* _EXCERPT TO READ_

# Puppies are one week old



## svdreamer (Feb 20, 2010)

Dark sable girl. She is so beautiful, no white on her anywhere.
























Littlest male, has white toes, chest and just the tip of his tail.
























Bigger sable male He has white toes, chest and tip of his tail.


----------



## svdreamer (Feb 20, 2010)

Red male. He has white on his chest and a coupe of toes.
































Puppy pile


----------



## tulula's mum (Jan 4, 2010)

growing nicely, they are so cute.


----------



## Charlotte~ (Apr 5, 2011)

Such beautiful babies. Glad to see them growing well. Thankyou for all the photos, love them!


----------



## ~LS~ (Oct 29, 2011)

Wow Pam, they are so nice! Lovely colors, and such sweet little faces. :love2:
Do you know if the father was a Chi or not?


----------



## *Fiona* (Feb 18, 2012)

Oh wow they are gorgeous!! In love with puppy 2!!! look forward to watching them grow


----------



## svdreamer (Feb 20, 2010)

Thank you, they still too young to have personailities. I can't wait until their eyes open and they can get around better.



~LS~ said:


> Wow Pam, they are so nice! Lovely colors, and such sweet little faces. :love2:
> Do you know if the father was a Chi or not?


The girl that had Abby before us says the dad is a chi.


----------



## kimr (Nov 14, 2010)

They look like they are absolutely thriving! She must be a good momma!


----------



## Jayar (Feb 6, 2012)

Awwwwww! Can I have the little girl???

* _INSTRUCTION_
Retype the part of the puppy thread starting at "## tulula's mum" and ending at "photos, love them!". The data that comes next is from a different source than the puppy thread.

* _DATA LINES_
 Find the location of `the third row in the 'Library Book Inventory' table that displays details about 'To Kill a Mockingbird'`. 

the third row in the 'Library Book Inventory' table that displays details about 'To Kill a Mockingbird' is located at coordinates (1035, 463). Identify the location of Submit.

* _SOLUTION_
## tulula's mum (Jan 4, 2010)

growing nicely, they are so cute.


----------



## Charlotte~ (Apr 5, 2011)

Such beautiful babies. Glad to see them growing well. Thankyou for all the photos, love them!